Hingga hari dia pulang dengan keadaan basah kuyup dan mengatakan telah punya alasan hidup. Saat itu hanya satu yang dikatakannya 'gadis hujan'. Dan hari-hari berikutnya, keadaanya perlahan pulih. Saat tiba-tiba dia meminta dibelikan buku tentang kedokteran, aku sangat terkejut tapi dia hanya mengatakan 'Aku akan mewujudkan mimpi gadis hujanku'.

Dan gadis hujannya, cintanya dari SMA, wanita yang akan di nikahkannya, itu adalah istriku? Istri abangnya sendiri? Bagaimana bisa aku sekejam itu padanya?

"BOS!"

"Bicara pelan-pelan bisa, 'kan? Saya tidak budeg." Aku menatap tajam Ridho.

"Saya dari tadi bicara pelan, Bos. Tapi anda tidak mendengarkan. Baiklah, saya ulangi. Jadwal hari in-" Aku mengatupkan tangan memintanya diam. Aku aneh melihatnya menghela nafas berat. Aku yang sedang pusing, tapi dia yang terlihat punya masalah.

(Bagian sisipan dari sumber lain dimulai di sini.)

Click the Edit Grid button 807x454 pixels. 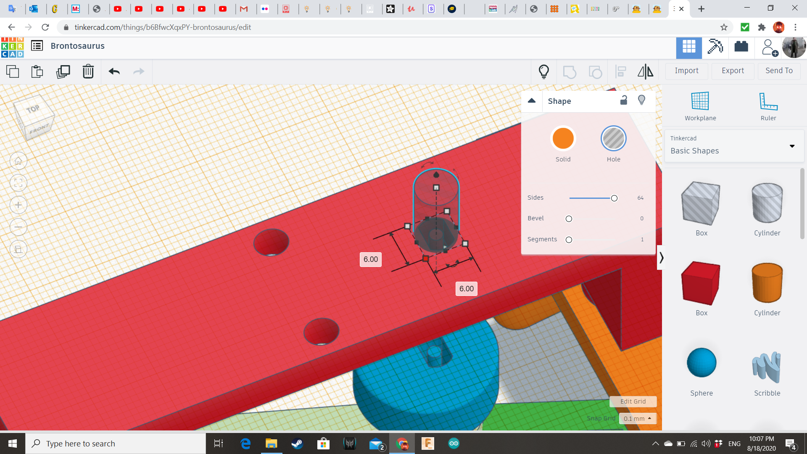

"Maaf Bos. Sudah tiga hari anda datang hanya absen nama. Mau sampai kapan, Bos? Jadwal anda sudah menggunung." Sekarang aku yang menghela nafas.

Semenjak pembicaraanku dengan Azzam itu, sudah 3 hari aku hanya menghabiskan waktu di kantor untuk sekedar merenung. Saat itu aku sangat ingin mengatakan 'Iya' ke Azzam. Tapi, ada bagian dari diriku yang tidak terima dan mulutku juga tidak mau mengucapkannya. Sehingga jawabanku adalah "tidak bisa." Aku sekarang masih berfikir kenapa aku mengatakan itu? Bahkan setelah itu, aku sengaja menghindari Azzam. Karena merasa bersalah telah menyakiti Azzam. Pasti dia sangat terluka. Aku bingung, memangnya apa yang coba aku pertahankan?

"BOS."

"Astaga, RIDHO," geramku dengan melotot.

"Maaf, Bos. Jangan sering melamun, nanti kesambet."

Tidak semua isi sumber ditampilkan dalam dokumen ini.